Move on now to Inverness. Along the way enjoy lovely views across Tomales Bay
of the rolling hills of the eastern ranches, green in winter months, yellow in the summer. In “Downtown Inverness” a jewel of a pocket park featuring native plants is tucked beside the parking lot for Saltwater, the Post Office and Saltwater Depot. There are picnic tables here in the pretty park and more across the way behind the Inverness Store, where you can picnic near the much photographed wreck of an old fishing boat. The general store has picnic supplies, deli sandwiches, wine and beer, ice and a terrific selection of ice cream. On sunny days you may find BBQ’d oysters.
Affable Luc Chamberland’s much praised restaurant “Saltwater” has become the heart of this tight knit community. The menu showcases oysters and a treasure trove of organic Marin products.
Vladimir’s Czech Restaurant is a cozy spot for ice cold beer in the warm and friendly old world pub and a full service restaurant providing lunch and dinners, featuring roast duckling, wienerschnitzel, Moravian cabbage rolls, kilbasa, and apple strudel, a full bar, an outdoor patio.
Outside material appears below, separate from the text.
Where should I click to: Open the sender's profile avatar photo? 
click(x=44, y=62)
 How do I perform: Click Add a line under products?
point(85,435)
Vladimir’s daughter Vladia is usually on hand to steer wayfarers toward local treasures. Stroll down the lane beside Vladimir’s to the charming Inverness Library and Jack Mason Museum, across from the historic Ten Inverness Way, a popular Bed and Breakfast. When the library is open, the friendly librarians are the go-to source of information and local lore. Down the road The Dancing Coyote Beach Guest Cottages offer peaceful waterfront lodging. Don’t forget Manka’s Inverness Lodge up the hill on the left on Aberdeen Way, a 1910 hunting and fishing lodge built in the Arts and Crafts style.
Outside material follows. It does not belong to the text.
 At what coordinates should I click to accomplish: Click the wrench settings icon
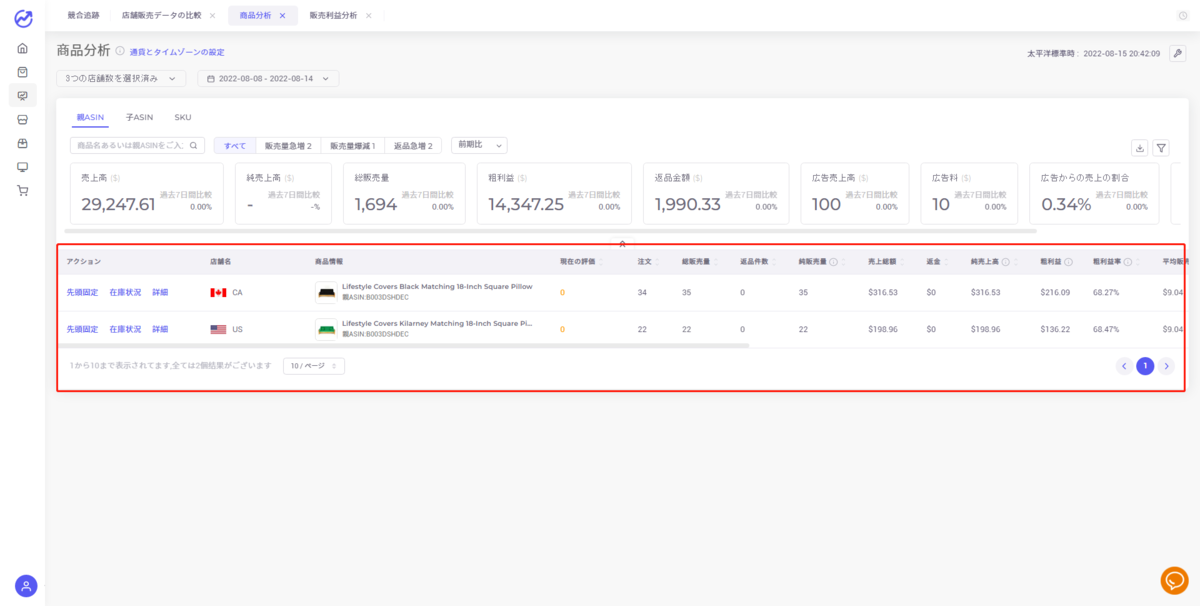point(1177,53)
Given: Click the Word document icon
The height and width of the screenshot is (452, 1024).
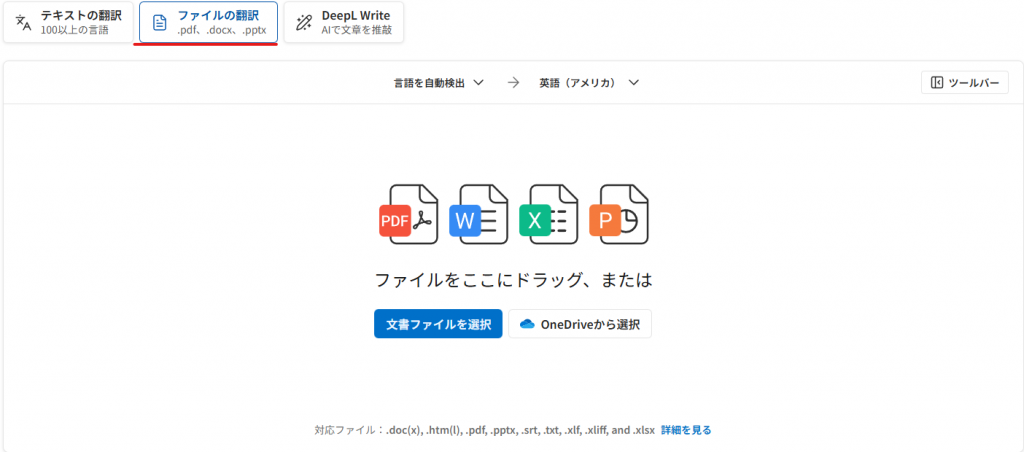Looking at the screenshot, I should (x=478, y=214).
The lovely old St. Columbo’s Episcopal Church and Retreat House was visited by Prince Charles and Camilla in 2005. The Retreat House offers worship and meeting spaces and overnight accommodations. Further up SFD on the right is the Tomales Bay Resort, a classic Marin family resort, newly renovated. The resort has an onsite activity center offering kayaks, bikes, hikes, massages, a marina and a boat launch and a swimming pool. Continuing on, Chicken Ranch beach is hidden on the right – no signage, but cars parked along the road give a clue. This beach, with its very shallow water, is the perfect place to take the little ones and the dog and you can put in your kayak here. Where the road turns west, the ecofriendly resort, The Cottages at Point Reyes, is a delightful place to stay.
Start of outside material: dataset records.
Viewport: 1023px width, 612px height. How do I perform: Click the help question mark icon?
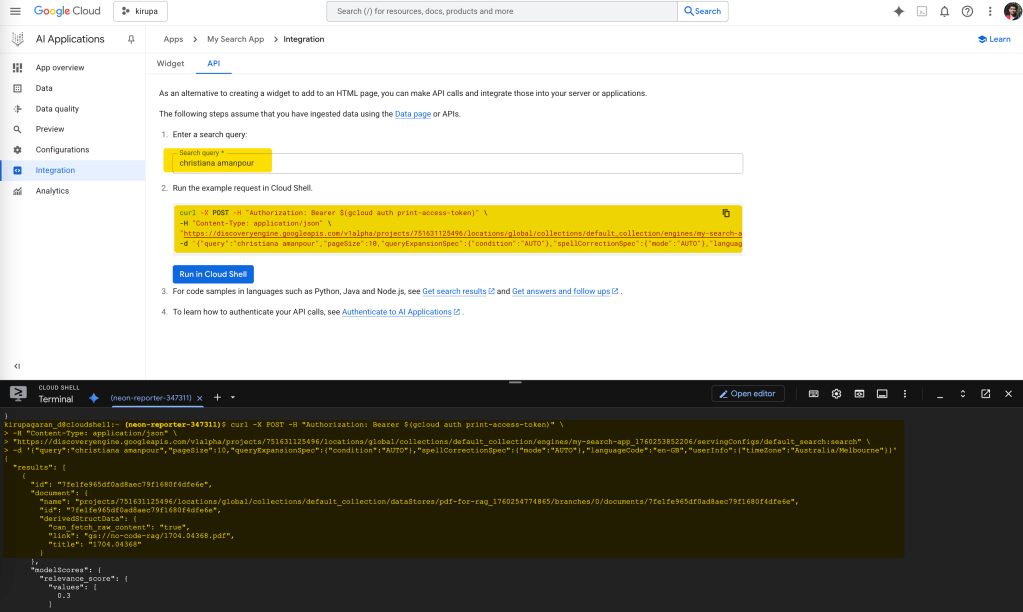(967, 11)
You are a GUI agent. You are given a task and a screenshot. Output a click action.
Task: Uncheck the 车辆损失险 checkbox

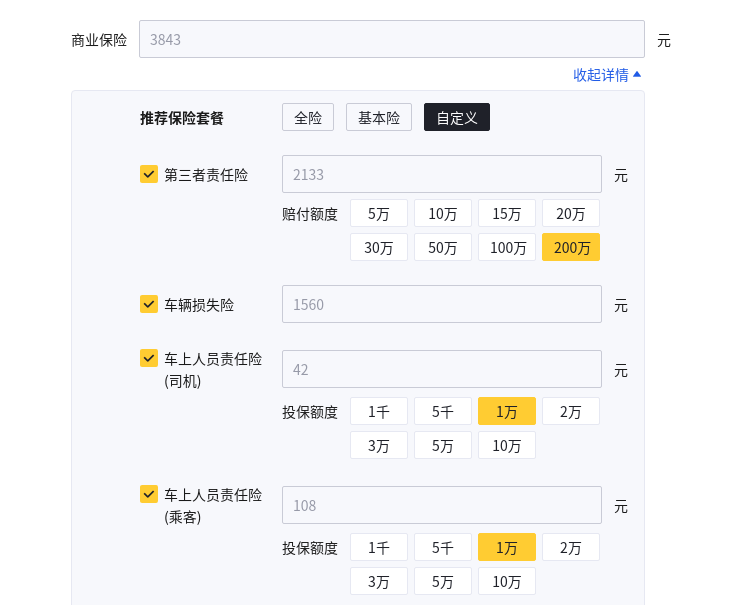(149, 304)
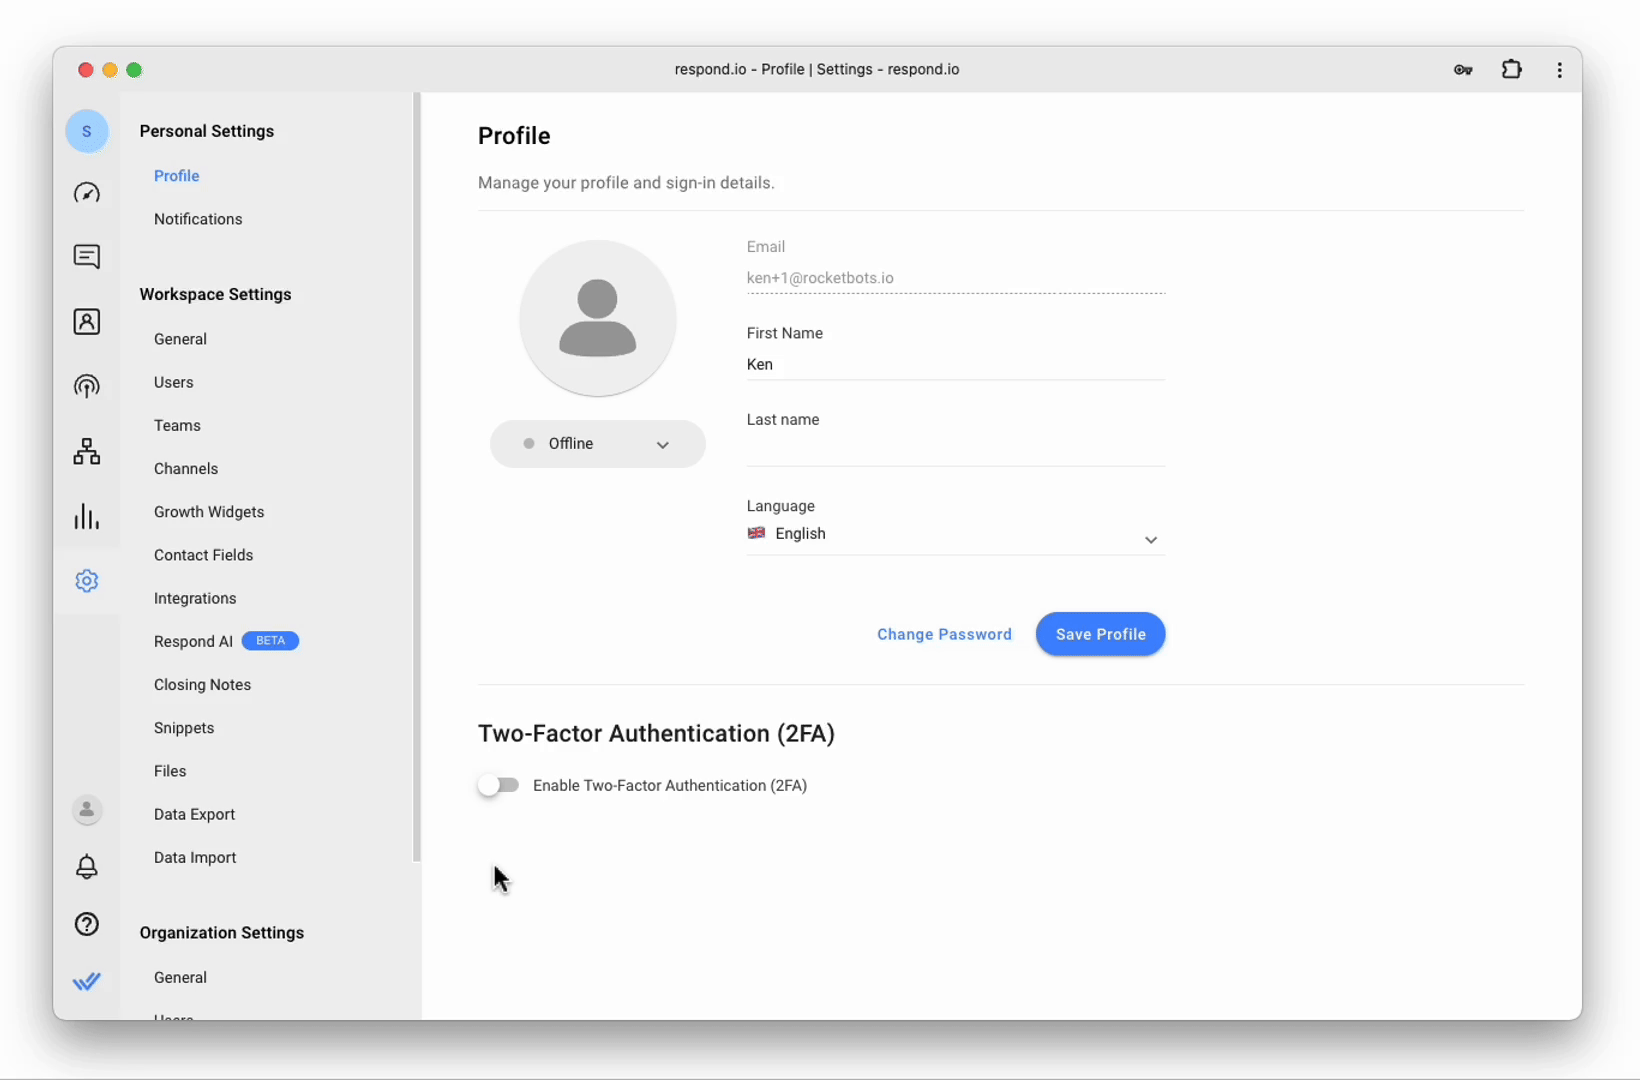The width and height of the screenshot is (1640, 1080).
Task: Enable Two-Factor Authentication toggle
Action: click(x=498, y=786)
If the pounding surf of the blue Pacific is your destination, a broad, wild breath-taking panorama awaits you out in the historic ranch land area of the Point Reyes Seashore.
Here at the end of the continent visit the Lighthouse, Chimney Rock and the Tule Elk Preserve. Visit www.nps.gov/pore or phone the Bear Valley Visitor Center at (415) 464-5100 for the most up-to-date information on the Park.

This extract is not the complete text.